▶ _TRAVAIL DEMANDÉ_:
#1 D'après la chronique, à quelle date Catherine Samba-Panza a-t-elle prononcé le discours qui y est commenté ?
#2 Reproduisez fidèlement le passage de la chronique allant de « Pourquoi s’en cacher ? » jusqu'à « ça, c’était avant ! ».
#3 Indiquez si chacune des affirmations suivantes concorde avec la chronique, en citant les mots exacts qui permettent d'en décider : (a) le discours commenté compte environ six pages ; (b) le dialogue évoqué se situe au début du chapitre 5 du Petit Prince ; (c) c'est le Conseil National de Transition qui a désigné Catherine Samba-Panza comme Chef de l'État de la Transition.

▶ _PASSAGE EXTRAIT_:
====================

Chronique de GJK

RCA : CATHERINE SAMBA-PANZA, DE QUELLE PLANÈTE VENEZ-VOUS DONC ?

Par GJK

Pourquoi s’en cacher ? Au-delà des mots choisis et du ton faussement mesuré de son discours de ce mercredi 22 octobre 2014, il y’a quelque chose de vraiment surréaliste et même d’incongru dans le message que vient d’adresser aux centrafricains, Catherine Samba-Panza à qui « Le Conseil National de Transition (m’) a confié la destinée de ce pays meurtri en (me) la désignant comme Chef de l’Etat de la Transition. »
Il fut un temps où la Présidente disait plutôt : «…ma population continue à espérer en moi, parce que c’est elle qui m’a permis d’être là où je suis… ». Mais ça, c’était avant !

Aussi, à la lecture des premières lignes de ce discours d’environ six pages, m’est revenu de suite à l’esprit le dialogue entre le Petit Prince et le narrateur du classique éponyme de Saint Exupéry au début du chapitre 3. Je cite :

« Il me fallut longtemps pour comprendre d’où il venait. Le petit prince, qui me posait beaucoup de questions, ne semblait jamais entendre les miennes. Ce sont des mots prononcés par hasard qui, peu à peu, m’ont tout révélé. Ainsi, quand il aperçut pour la première fois mon avion (je ne dessinerai pas mon avion, c’est un dessin beaucoup trop compliqué pour moi) il me demanda :

  • Qu’est-ce que c’est que cette chose-là ?

====================

▶ _DOCUMENTS FOURNIS_:

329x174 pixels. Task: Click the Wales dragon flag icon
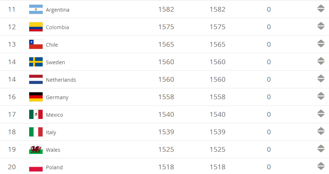[x=36, y=150]
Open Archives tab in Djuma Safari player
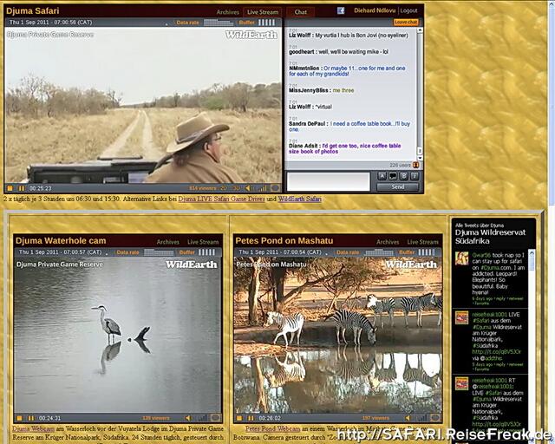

====================

▶ _CORRIGÉ_:
#1 Le mercredi 22 octobre 2014.

#2
Pourquoi s’en cacher ? Au-delà des mots choisis et du ton faussement mesuré de son discours de ce mercredi 22 octobre 2014, il y’a quelque chose de vraiment surréaliste et même d’incongru dans le message que vient d’adresser aux centrafricains, Catherine Samba-Panza à qui « Le Conseil National de Transition (m’) a confié la destinée de ce pays meurtri en (me) la désignant comme Chef de l’Etat de la Transition. »
Il fut un temps où la Présidente disait plutôt : «…ma population continue à espérer en moi, parce que c’est elle qui m’a permis d’être là où je suis… ». Mais ça, c’était avant !

#3
(a) Oui : « ce discours d’environ six pages ».
(b) Non : « au début du chapitre 3 ».
(c) Oui : « Le Conseil National de Transition (m’) a confié la destinée de ce pays meurtri en (me) la désignant comme Chef de l’Etat de la Transition. »